There is a place I can go in my mind, with a moment’s notice, to relive some of the best and most foundational musical experiences I ever had. I spent four summers there, learning how to be expressive, reliable, collegial and, most of all, professional. I made friends there who I still see in the wider world, and I wouldn’t give up a moment of that time for anything. Where is this Eden, you ask? It’s Sewanee, TN, home of the Sewanee Summer Music Festival, and I am more than certain that I wouldn’t be a successful musician without the lessons I learned there. Just a few weeks ago, I had the opportunity to write a letter of recommendation for one of my high school students who is looking for a summer opportunity, and Sewanee is one of the places she’s trying. I’m always happy to write such letters because my students are great kids who deserve great experiences, and my summer orchestra camp experiences were really wonderful, life-changing, path-shaping times for me.
There are fairly significant barriers for many students. For example, it’s expensive. First and foremost, there’s sticker shock for these families, and mine in the 90’s was no different. I was fortunate to have a grandmother who believed in what I was trying to do and sent me to Sewanee four times. The first summer, I was fifteen and filled to overflowing with excitement. I studied the orientation materials as if they were holy writ and planned my packing down to the smallest detail, waiting impatiently for that magic first day to arrive. Middle-aged me is amused to remember how excited teenage me was about living in a dorm, having a roommate, eating in a cafeteria and doing my own laundry for A WHOLE SUMMER! On the other hand, because of that experience, I had spent roughly a full semester away from home before I went to college, so I was past the dying-things-pink stage and much better at getting along with people from other places than I otherwise would have been. In fact, my roommate that first summer was Japanese, as in actually from Japan. I met Haitian students, Bulgarian students, Russian students over the years—it was fascinating and so broadening to meet people my age from all over the world, and that, again, shaped the adult I have become.
The program was intense. It was five weeks per summer of daily orchestra, chamber music, theory class, practice time and weekly lessons, with a different chamber group and a different orchestra program weekly. The first summer, after a year of flute lessons and four years of band, I was really underprepared for it, but I learned quickly how to learn quickly, not to put too fine a point on it. I learned how to sight-read, how to play in an orchestra, how to communicate in the much more intimate realm of chamber music, and from listening to older students and my teachers, I learned about the kind of sound I wanted to make and the way I wanted to make audiences feel when I played for them. As much as all the performing opportunities were a boon, having the chance to hear amazing professionals perform twice a week lit all kinds of fires in me.

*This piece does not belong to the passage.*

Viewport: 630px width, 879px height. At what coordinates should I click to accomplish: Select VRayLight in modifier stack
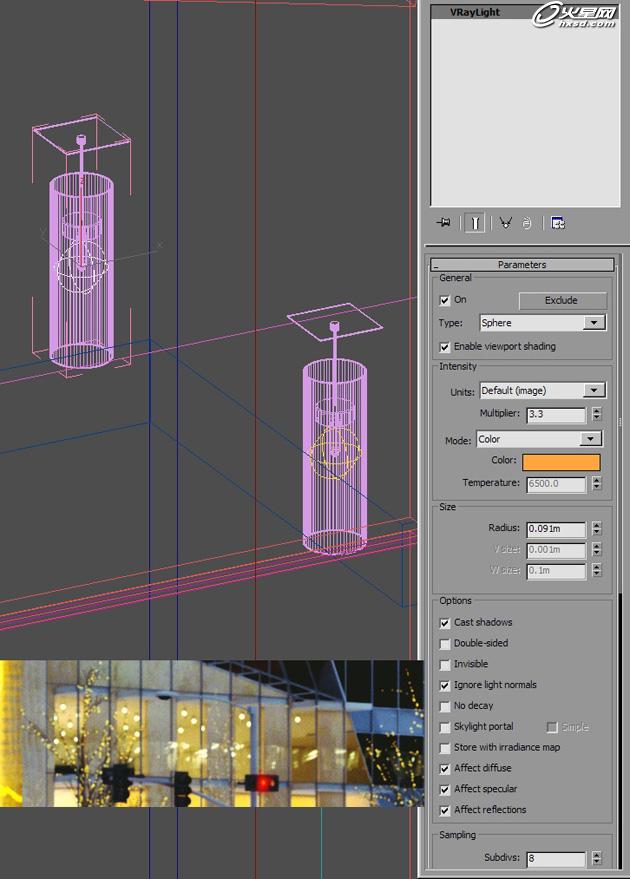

So, now that a few more weeks have passed, the acceptances are coming. I have one accepted to Interlochen this summer, one who might have to choose between Sewanee and the TN Governor’s School for the Arts, and one who is going to Europe on a three-week tour to play in a band and see all the sights. Helping them prepare, I’ve been going back to my memory place more frequently—Guerry Garth on a Saturday afternoon, breezy and warm and packed with people trying to sit quietly on folding chairs to hear the week’s chosen chamber ensembles. I hope I’ll always be able to feel that breezy anticipation and I hope like anything that my lovely students will have those same experiences!